━━ Extracted text ━━

Sign In
Indexes of Data Quality and Openness

This article reviews three indexes that assess the openness or quality of data produced by national governments. The Open Data Barometer (ODB), produced by the Open Data Institute and the Worldwide Web Foundation, and the Open Data Index (ODI), produced by the Open Knowledge Foundation, rate the openness of heterogonous sets of data produced by governments, of which the outputs of the national statistical system are only a part. The third, the World Bank’s Statistical Capacity Index (SCI), rates the capacity of a national statistical system to produce reliable statistics but does not consider whether the data meet the criteria for openness. Although the three differ in design and content, their ratings across countries are, for the most part, highly correlated. The purpose of this article is not to rate the raters or pick a winner among the three approaches. Rather, it is part of an ongoing effort to develop a measure that captures both the quality and the openness of development statistics. As is so often the case, progress can be made more quickly by learning from what others have done. 

 

Open Data Barometer 

The Open Data Barometer (ODB) is an expert assessment system. It relies on scoring by local informants on questions concerning the policies, implementation, and impacts of open government data initiatives and a scored assessment of the openness on fourteen types of data in each country. In addition secondary data are used to complement the expert survey data and assess the readiness of countries to implement open government data initiatives. (See Open Data Barometer 2013, pages 9-10 and 37-42.) Results are summarized in three sub-indexes and an overall score scaled from 0 to 100.  

 

The fourteen datasets reviewed by the ODB are: 

1 

Map data 

 

2 

Land ownership 

 

3 

Census 

 

4 

Government Budget 

 

5 

Govern​ment Spend ​​

 

6 

Company register 

 

7 

Legislation 

 

8 

Public trans​port timetables 

 

9 

International trade  

 

10 

Health sector performance 

 

11 

Primary or secondary education performance 

 

12 

Crime statistics 

 

13 

National environmental statistics 

 

14 

National election results 

 


All these data types are of importance to a variety of users and responsibility for their production is distributed across many units of government. Broadly speaking the data of concern to us here are the traditional products of a national statistical office: the census, international trade statistics, health and education statistics (although not necessarily “performance” statistics), crime statistics, and environmental statistics. The business register also falls within the purview of the statistical office. Missing from this list but of great importance to the management of the macro economy and development programs are monetary statistics, labor market statistics, price statistics, and measures of poverty or economic welfare.

━━━

Directives.
a) Read statements (i), (ii) and (iii) below and say whether each agrees with the article on indexes of data quality and openness. Answer yes or no for each, and quote the exact words from the article that decide it.
(i) The World Bank's Statistical Capacity Index considers whether the data meet the criteria for openness.
(ii) The Open Data Barometer summarizes its results in three sub-indexes and an overall score scaled from 0 to 100.
(iii) The article's purpose is to pick a winner among the three approaches.
b) Reproduce everything from "All these data" down to "or economic welfare." in the article on indexes of data quality and openness, putting "statistics bureau" wherever "statistical office" appears.
c) Answer these questions from the article on indexes of data quality and openness:
(i) Which organization produces the Open Data Index?
(ii) How many types of data does the Open Data Barometer assess in each country?
(iii) Which register falls within the purview of the statistical office?

━━ Listing ━━

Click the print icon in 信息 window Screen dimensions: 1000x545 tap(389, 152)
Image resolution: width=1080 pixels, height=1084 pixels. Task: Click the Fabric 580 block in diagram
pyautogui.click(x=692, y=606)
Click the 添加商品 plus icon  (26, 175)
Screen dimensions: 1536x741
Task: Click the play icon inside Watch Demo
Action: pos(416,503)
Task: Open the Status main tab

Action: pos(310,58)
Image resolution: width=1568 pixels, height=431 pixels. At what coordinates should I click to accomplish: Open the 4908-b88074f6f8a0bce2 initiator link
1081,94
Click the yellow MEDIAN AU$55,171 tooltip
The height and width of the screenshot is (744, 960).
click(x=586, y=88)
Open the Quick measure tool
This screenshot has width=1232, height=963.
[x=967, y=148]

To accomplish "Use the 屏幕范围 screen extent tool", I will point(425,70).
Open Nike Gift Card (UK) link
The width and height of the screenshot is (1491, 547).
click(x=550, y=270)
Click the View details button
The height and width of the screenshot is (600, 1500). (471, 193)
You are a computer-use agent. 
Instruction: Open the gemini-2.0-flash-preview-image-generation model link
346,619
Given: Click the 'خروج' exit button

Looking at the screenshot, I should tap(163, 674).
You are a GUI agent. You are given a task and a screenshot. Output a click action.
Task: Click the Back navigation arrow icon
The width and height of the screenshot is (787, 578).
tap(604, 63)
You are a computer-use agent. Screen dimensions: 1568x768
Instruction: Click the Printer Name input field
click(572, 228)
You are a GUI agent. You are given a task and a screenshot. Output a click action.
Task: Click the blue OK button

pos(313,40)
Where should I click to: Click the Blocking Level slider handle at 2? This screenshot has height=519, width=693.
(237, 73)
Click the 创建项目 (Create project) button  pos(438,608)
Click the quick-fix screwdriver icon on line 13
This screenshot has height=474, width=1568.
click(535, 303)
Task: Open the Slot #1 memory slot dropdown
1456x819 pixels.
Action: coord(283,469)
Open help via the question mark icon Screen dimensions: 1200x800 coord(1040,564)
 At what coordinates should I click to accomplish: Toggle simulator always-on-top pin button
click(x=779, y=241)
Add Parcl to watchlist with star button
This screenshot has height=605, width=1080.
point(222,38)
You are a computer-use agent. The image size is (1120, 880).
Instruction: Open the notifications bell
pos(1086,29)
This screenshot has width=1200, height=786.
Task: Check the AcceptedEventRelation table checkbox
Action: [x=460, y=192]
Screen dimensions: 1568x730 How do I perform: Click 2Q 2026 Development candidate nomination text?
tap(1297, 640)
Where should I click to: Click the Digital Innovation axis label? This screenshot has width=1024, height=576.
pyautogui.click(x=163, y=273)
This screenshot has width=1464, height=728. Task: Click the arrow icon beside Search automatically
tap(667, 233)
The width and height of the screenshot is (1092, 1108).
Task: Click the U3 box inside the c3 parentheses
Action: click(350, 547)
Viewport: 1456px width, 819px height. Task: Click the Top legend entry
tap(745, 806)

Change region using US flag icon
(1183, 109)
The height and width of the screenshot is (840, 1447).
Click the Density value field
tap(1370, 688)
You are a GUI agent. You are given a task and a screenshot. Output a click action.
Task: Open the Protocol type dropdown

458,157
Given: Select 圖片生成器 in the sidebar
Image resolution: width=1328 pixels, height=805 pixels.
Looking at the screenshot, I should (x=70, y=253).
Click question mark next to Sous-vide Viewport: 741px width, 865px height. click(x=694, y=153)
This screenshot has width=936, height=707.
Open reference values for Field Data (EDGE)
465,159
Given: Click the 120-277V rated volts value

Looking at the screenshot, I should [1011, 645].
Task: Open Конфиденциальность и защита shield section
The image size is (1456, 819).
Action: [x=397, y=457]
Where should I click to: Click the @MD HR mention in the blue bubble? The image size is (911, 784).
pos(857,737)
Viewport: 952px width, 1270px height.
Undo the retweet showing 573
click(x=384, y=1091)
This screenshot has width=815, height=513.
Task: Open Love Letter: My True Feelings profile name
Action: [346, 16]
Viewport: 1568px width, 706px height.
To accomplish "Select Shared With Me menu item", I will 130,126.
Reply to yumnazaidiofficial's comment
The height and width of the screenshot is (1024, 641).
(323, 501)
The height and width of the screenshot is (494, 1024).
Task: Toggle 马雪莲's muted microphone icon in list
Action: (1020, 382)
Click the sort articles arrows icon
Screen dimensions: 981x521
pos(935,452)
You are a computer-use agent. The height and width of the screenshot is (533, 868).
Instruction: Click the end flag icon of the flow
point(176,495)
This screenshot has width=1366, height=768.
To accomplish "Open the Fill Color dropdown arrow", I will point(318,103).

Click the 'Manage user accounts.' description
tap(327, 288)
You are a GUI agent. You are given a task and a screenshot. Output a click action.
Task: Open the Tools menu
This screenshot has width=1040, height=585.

━━━

Responses for each task.
a)
(i) No: "but does not consider whether the data meet the criteria for openness"
(ii) Yes: "Results are summarized in three sub-indexes and an overall score scaled from 0 to 100."
(iii) No: "The purpose of this article is not to rate the raters or pick a winner among the three approaches."

b)
All these data types are of importance to a variety of users and responsibility for their production is distributed across many units of government. Broadly speaking the data of concern to us here are the traditional products of a national statistics bureau: the census, international trade statistics, health and education statistics (although not necessarily “performance” statistics), crime statistics, and environmental statistics. The business register also falls within the purview of the statistics bureau. Missing from this list but of great importance to the management of the macro economy and development programs are monetary statistics, labor market statistics, price statistics, and measures of poverty or economic welfare.

c)
(i) The Open Knowledge Foundation
(ii) Fourteen
(iii) The business register